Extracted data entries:

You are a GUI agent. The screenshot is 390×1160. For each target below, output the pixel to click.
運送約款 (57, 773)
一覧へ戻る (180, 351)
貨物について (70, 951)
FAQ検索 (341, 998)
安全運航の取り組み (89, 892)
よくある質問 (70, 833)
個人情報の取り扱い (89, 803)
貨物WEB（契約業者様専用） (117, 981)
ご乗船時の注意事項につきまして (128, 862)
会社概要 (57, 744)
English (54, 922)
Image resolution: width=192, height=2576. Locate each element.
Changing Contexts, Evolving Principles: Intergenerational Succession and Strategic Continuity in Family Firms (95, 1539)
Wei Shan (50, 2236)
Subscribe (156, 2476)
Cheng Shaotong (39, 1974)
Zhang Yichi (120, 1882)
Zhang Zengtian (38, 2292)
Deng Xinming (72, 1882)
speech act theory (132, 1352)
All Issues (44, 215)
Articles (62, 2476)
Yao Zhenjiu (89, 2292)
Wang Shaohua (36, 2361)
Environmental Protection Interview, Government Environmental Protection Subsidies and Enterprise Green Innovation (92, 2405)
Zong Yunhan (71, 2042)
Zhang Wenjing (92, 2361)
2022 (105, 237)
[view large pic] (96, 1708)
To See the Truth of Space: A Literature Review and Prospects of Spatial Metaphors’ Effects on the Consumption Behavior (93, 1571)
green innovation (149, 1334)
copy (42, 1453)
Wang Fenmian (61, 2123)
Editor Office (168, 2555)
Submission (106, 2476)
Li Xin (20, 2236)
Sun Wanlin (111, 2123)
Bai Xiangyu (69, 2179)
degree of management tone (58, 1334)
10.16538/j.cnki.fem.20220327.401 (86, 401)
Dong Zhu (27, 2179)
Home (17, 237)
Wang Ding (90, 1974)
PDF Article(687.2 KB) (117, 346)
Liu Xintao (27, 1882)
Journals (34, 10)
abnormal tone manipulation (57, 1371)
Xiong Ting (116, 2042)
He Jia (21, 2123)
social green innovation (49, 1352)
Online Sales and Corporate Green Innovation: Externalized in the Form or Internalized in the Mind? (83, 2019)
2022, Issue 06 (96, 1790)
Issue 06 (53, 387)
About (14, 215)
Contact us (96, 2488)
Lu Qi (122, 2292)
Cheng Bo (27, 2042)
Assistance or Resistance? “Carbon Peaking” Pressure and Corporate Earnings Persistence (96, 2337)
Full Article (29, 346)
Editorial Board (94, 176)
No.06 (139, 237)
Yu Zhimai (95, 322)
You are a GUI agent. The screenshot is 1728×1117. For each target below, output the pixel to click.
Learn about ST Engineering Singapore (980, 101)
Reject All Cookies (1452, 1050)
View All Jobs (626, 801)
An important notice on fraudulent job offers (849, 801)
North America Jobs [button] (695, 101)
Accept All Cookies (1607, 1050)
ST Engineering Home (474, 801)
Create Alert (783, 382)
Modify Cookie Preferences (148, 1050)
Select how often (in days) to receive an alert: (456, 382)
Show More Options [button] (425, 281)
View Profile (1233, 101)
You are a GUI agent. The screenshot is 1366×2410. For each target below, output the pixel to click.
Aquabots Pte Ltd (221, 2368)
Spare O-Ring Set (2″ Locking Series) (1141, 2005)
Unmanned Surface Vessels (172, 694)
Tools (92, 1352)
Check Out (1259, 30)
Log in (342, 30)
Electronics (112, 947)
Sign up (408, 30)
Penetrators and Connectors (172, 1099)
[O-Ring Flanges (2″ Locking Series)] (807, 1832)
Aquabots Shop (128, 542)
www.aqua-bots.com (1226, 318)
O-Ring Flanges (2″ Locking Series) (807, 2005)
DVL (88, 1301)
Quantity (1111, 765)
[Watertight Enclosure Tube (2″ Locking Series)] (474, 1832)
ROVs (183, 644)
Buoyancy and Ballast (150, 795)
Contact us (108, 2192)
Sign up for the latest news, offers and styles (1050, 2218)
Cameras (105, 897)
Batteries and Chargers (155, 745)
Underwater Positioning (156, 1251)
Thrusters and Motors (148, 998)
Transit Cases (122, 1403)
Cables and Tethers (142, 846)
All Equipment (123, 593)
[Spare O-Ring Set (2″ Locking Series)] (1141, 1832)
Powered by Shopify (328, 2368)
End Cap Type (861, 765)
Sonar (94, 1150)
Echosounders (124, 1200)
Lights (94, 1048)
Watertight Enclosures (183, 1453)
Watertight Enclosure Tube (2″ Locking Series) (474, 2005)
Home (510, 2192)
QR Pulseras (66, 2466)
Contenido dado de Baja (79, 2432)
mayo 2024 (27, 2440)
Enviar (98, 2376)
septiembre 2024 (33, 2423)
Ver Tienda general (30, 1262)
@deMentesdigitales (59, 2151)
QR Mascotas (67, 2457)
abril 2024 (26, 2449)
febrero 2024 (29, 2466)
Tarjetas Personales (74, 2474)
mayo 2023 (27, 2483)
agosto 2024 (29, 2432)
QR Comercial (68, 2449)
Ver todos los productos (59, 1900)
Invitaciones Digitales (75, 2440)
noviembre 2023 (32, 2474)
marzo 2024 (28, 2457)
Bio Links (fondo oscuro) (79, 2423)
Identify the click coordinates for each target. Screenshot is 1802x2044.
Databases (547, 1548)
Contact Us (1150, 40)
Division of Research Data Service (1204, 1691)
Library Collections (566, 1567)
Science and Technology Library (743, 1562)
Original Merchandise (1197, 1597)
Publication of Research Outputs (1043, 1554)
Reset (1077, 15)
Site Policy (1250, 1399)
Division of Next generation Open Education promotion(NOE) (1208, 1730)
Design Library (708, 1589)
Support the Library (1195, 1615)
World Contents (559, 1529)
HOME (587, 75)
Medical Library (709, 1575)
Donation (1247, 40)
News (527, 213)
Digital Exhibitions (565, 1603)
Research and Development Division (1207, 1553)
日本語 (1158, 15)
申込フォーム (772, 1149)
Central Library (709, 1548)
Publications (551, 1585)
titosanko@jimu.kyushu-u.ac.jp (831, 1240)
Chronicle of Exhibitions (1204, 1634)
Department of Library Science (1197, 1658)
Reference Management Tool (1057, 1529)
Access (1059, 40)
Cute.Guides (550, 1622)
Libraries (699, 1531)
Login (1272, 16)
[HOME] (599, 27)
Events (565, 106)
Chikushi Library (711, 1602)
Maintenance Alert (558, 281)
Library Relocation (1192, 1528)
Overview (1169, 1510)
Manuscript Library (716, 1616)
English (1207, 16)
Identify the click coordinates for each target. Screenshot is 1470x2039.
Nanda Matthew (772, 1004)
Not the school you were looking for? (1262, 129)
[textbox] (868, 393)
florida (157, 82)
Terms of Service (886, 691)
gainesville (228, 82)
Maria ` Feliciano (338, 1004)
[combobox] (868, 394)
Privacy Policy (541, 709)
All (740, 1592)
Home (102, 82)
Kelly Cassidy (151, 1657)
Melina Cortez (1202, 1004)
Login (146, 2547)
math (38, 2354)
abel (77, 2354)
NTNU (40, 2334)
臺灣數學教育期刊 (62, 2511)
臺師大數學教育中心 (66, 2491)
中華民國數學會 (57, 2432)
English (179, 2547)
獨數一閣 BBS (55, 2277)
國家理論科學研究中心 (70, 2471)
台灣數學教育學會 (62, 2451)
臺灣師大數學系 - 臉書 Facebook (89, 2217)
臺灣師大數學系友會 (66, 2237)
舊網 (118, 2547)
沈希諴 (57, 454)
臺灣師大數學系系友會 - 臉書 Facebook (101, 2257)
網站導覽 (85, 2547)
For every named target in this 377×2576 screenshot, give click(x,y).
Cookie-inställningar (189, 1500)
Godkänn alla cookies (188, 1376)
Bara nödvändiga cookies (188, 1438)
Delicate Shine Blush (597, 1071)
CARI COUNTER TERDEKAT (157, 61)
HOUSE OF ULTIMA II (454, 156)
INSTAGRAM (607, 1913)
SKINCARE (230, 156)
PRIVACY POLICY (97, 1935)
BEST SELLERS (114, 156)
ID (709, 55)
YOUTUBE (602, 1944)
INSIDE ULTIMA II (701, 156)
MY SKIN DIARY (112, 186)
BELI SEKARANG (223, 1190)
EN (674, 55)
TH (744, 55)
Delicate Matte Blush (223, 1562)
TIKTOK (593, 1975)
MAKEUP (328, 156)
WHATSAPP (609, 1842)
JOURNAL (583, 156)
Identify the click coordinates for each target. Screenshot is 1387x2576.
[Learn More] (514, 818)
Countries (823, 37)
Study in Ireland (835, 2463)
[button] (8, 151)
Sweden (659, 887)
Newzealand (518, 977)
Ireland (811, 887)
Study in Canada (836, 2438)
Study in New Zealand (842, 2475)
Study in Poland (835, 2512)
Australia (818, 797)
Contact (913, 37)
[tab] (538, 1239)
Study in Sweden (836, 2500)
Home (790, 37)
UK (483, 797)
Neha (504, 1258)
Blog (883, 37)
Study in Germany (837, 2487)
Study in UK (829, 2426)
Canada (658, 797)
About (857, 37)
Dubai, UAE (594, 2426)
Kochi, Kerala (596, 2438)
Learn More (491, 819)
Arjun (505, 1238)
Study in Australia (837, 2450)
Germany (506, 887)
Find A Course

▸ Work to be completed
What do the lines above say from the one containing "Library Relocation (1192, 1528)" down to the one containing "獨數一閣 BBS (55, 2277)"? Return them exactly, both end lines included, and only them.

▸ Expected answer
Library Relocation (1192, 1528)
Overview (1169, 1510)
Manuscript Library (716, 1616)
English (1207, 16)
Identify the click coordinates for each target. Screenshot is 1470x2039.
Nanda Matthew (772, 1004)
Not the school you were looking for? (1262, 129)
[textbox] (868, 393)
florida (157, 82)
Terms of Service (886, 691)
gainesville (228, 82)
Maria ` Feliciano (338, 1004)
[combobox] (868, 394)
Privacy Policy (541, 709)
All (740, 1592)
Home (102, 82)
Kelly Cassidy (151, 1657)
Melina Cortez (1202, 1004)
Login (146, 2547)
math (38, 2354)
abel (77, 2354)
NTNU (40, 2334)
臺灣數學教育期刊 (62, 2511)
臺師大數學教育中心 (66, 2491)
中華民國數學會 (57, 2432)
English (179, 2547)
獨數一閣 BBS (55, 2277)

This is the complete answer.